Now that you've seen these capabilities in action, consider:

1. **Experimenting with Your Own Videos**: Upload your own content to test these capabilities
2. **Customizing Prompts**: Adjust prompts to focus on specific aspects relevant to your use case
3. **Building Pipelines**: Integrate these capabilities into automated video processing workflows
4. **Combining Capabilities**: Use multiple capabilities together for comprehensive video analysis
5. **Scaling Up**: Process larger video libraries using batch processing techniques
6. **Cost Optimization**: Use the cost tracking data to optimize your video analysis workflows
7. **Integration**: Connect these capabilities to your existing systems via APIs
8. **Advanced Use Cases**: Explore domain-specific applications like sports analytics, security monitoring, or content creation

### Additional Resources

- [Amazon Nova Omni Documentation](https://docs.aws.amazon.com/bedrock/latest/userguide/models-nova.html)
- [Amazon Bedrock User Guide](https://docs.aws.amazon.com/bedrock/latest/userguide/what-is-bedrock.html)
- [Amazon Nova Samples Repository](https://github.com/aws-samples/amazon-nova-samples)
- [Bedrock Pricing](https://aws.amazon.com/bedrock/pricing/)
- [Amazon Bedrock API Reference](https://docs.aws.amazon.com/bedrock/latest/APIReference/welcome.html)

### Conclusion

Amazon Nova Omni provides powerful video understanding capabilities that can transform how you analyze and process video content. From simple summarization to complex logo recognition and content moderation, these capabilities enable you to extract valuable insights from video at scale.

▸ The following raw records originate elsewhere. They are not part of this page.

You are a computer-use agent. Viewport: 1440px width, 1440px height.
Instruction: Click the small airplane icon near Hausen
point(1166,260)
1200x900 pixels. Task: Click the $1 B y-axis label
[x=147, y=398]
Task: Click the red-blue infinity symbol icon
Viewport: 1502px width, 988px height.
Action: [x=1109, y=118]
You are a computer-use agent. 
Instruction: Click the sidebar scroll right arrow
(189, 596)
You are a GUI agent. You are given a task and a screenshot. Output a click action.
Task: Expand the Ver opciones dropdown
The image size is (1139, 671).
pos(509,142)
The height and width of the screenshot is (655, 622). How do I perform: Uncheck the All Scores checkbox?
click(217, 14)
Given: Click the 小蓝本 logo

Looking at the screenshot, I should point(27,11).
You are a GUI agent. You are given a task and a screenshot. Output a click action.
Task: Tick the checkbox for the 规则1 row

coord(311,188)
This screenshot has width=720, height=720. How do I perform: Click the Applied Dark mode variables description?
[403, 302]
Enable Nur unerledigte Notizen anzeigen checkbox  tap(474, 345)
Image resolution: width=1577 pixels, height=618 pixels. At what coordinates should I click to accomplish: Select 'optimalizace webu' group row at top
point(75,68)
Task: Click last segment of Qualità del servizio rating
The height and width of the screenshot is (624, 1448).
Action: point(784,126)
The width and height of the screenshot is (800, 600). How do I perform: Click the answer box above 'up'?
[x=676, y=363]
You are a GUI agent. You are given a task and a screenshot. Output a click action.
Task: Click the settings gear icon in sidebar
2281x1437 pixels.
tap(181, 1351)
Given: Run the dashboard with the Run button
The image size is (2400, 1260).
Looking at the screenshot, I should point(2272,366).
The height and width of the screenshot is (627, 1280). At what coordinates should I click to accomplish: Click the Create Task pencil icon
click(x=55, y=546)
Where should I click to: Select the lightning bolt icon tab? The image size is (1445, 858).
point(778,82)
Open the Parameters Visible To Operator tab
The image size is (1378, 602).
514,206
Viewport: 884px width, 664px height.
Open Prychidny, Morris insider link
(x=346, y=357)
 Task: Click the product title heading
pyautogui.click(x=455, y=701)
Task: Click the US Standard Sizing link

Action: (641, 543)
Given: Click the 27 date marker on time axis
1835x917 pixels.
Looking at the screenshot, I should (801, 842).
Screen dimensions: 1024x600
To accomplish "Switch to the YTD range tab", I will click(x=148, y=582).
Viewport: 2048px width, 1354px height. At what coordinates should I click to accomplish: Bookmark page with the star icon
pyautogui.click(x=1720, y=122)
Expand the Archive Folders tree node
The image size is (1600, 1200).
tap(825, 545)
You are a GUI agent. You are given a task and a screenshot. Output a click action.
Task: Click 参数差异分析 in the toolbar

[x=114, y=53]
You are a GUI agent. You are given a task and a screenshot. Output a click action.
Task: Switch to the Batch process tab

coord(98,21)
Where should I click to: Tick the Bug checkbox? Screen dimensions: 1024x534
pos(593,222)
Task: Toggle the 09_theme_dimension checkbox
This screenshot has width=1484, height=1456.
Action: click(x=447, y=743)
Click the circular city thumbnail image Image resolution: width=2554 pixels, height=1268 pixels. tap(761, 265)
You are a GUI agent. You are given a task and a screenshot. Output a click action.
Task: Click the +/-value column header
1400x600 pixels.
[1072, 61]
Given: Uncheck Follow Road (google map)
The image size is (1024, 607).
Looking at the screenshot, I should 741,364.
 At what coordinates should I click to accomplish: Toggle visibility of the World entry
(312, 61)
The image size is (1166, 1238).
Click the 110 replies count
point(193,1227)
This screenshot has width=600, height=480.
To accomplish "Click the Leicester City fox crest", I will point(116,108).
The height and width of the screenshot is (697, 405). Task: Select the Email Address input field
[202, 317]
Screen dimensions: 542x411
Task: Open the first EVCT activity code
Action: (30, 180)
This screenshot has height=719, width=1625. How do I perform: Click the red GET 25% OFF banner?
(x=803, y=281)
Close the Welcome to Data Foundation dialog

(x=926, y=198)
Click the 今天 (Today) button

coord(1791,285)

The combination of precise temporal understanding, structured outputs, and comprehensive cost tracking makes Nova Omni an excellent choice for production video analysis workflows. Whether you're building content moderation systems, brand monitoring tools, or automated video indexing solutions, Nova Omni provides the foundation for sophisticated video intelligence applications.

Thank you for exploring Amazon Nova Omni's video understanding capabilities!